From the review by Elizabeth Lowry in The Guardian:
...“From now on,” announces a smitten Spike, “I resolved to devote my life to the liberation of the urban proletariat.”
We
may smile knowingly, but he means it, whereas the others don’t. The
novel moves easily between Thatcherite Britain and the present, by which
time everyone except Spike and Joaquin has shed his or her youthful
convictions. Ogden has become a journalist with a facile line in
wokeness, Kate is a mediocre but lauded poet, Milne a peer and QC, and
James Frinton is not just home secretary, but has turned into a Tory
(though as someone points out, ‘he had to do that before he could be
turned into the Home Secretary’). His one-time friends are proof, as
Spike remarks, that “there is so much difference between the espousal of
principles and the living of lives”. The political purity of his
beliefs, on the other hand, “has been untainted by any deals with what
may be achieved now, today, this minute”, although he adds ambiguously:
“I had kept my principles. I had remained what I was, a boy.” Have the
others sold out for the sake of power, or simply grown up?
You'll need to purchase a copy of the book to find out...
With her typical articulate and wry humour, the lovely Diana Souhami introduced us to what she has promoted as the last of her "Di's Dykes" series of acclaimed biographies of famous lesbians [that includes Gluck, Radclyffe Hall, Violet Trefusis and Vita SackvilleWest] - No Modernism Without Lesbians, a study of the interwoven lives of arty lesbians in inter-war Paris, and their contribution to the "making of a new world" (that was sadly interrupted by the advent of war).

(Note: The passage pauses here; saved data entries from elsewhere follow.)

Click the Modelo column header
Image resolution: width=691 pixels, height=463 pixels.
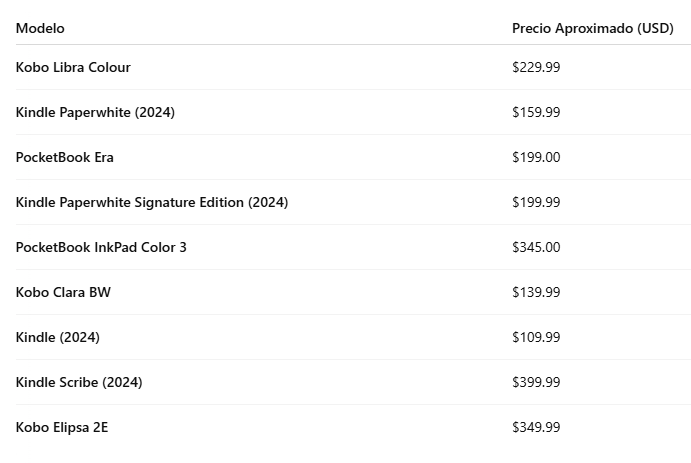(x=40, y=28)
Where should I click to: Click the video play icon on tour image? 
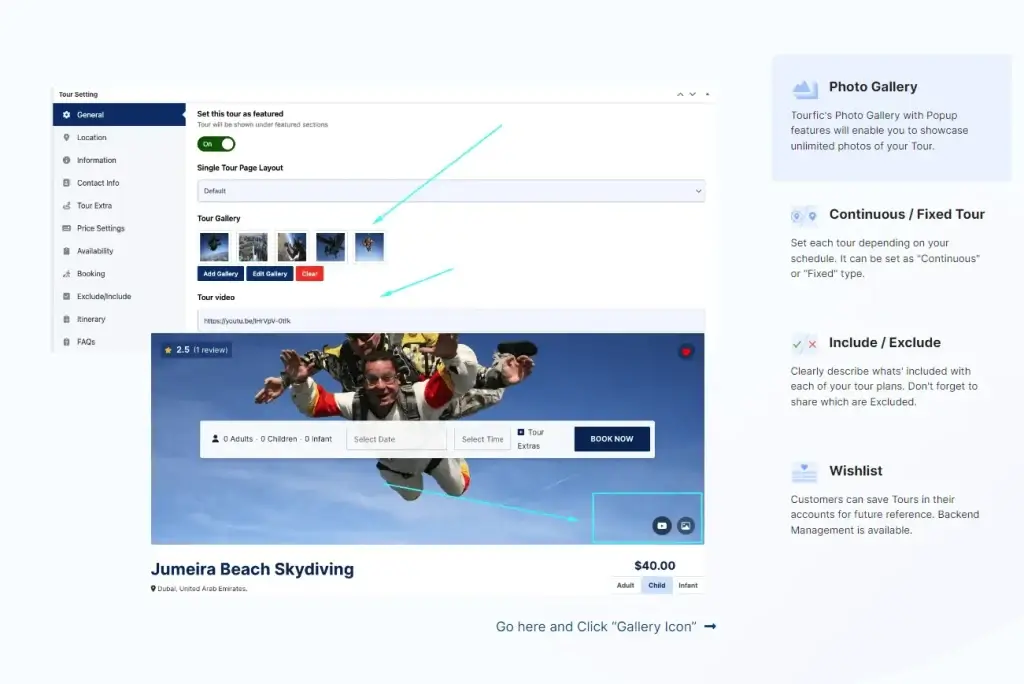coord(662,525)

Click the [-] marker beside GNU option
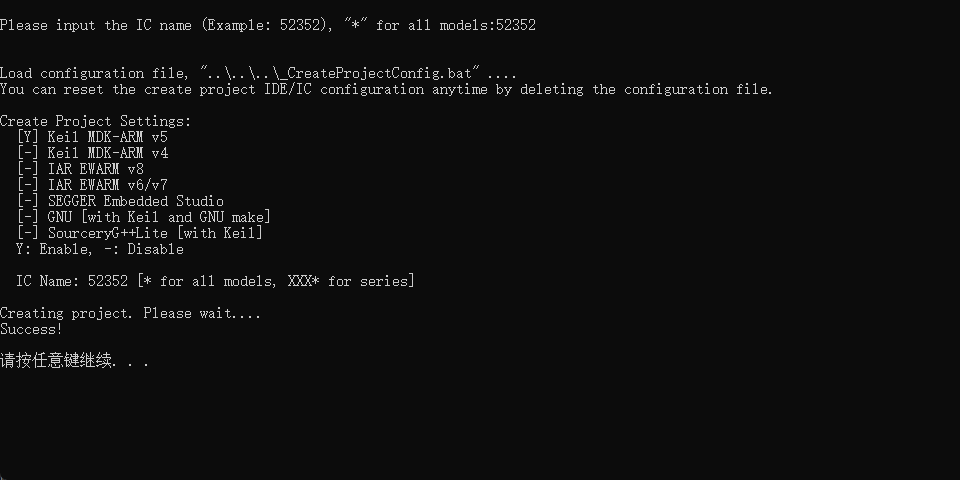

From her introduction to the book:
In the decades before the Second World War, many creative women who loved women fled the repressions and expectations of their home towns, such as Washington and London, and formed a like-minded community in Paris. They wrote and published what they wanted, lived as they chose and were at the vanguard of modernism, the shift into twentieth-century ways of seeing and saying. I focus on the lives and contribution of Sylvia Beach, Bryher, Natalie Barney and Gertrude Stein – three were American, one was English. All rebelled against outworn art and attitudes. Sylvia Beach started the bookshop Shakespeare and Company and published James Joyce’s Ulysses when no commercial publisher could or would. Bryher, born Winifred Ellerman, daughter of the richest man in England, used her inheritance to fund new writing and film. Natalie Barney aspired to live her life as a work of art and make Paris the sapphic centre of the Western world. Gertrude Stein furthered the careers of modernist painters and writers and broke the mould of English prose. All had women lovers whom they kissed, and they changed the human mind to boot...
..."England was consciously refusing the twentieth century", Gertrude Stein said. America enforced prohibition of alcohol as well as censorship of literature and art. Lesbians with voices to be heard, who would not collude with silence and lying about their existence, got out if they could in order to speak out. Paris was waiting: the boulevards and bars, good food, low rents. It seemed on a different planet from London. Paris was where they formed their own community, fled the repressions and expectations of their fathers, took same-sex lovers, and painted, wrote and published what they wanted."Paris", Gertrude said, "was where the twentieth century was", "the place that suited those of us that were to create the twentieth-century art and literature". Indigenous Parisians held their traditional views but did not mind these foreigners with alternative lives. Gertrude Stein said they respected art and letters: it was not just what Paris gave, she said, "it was all it did not take away".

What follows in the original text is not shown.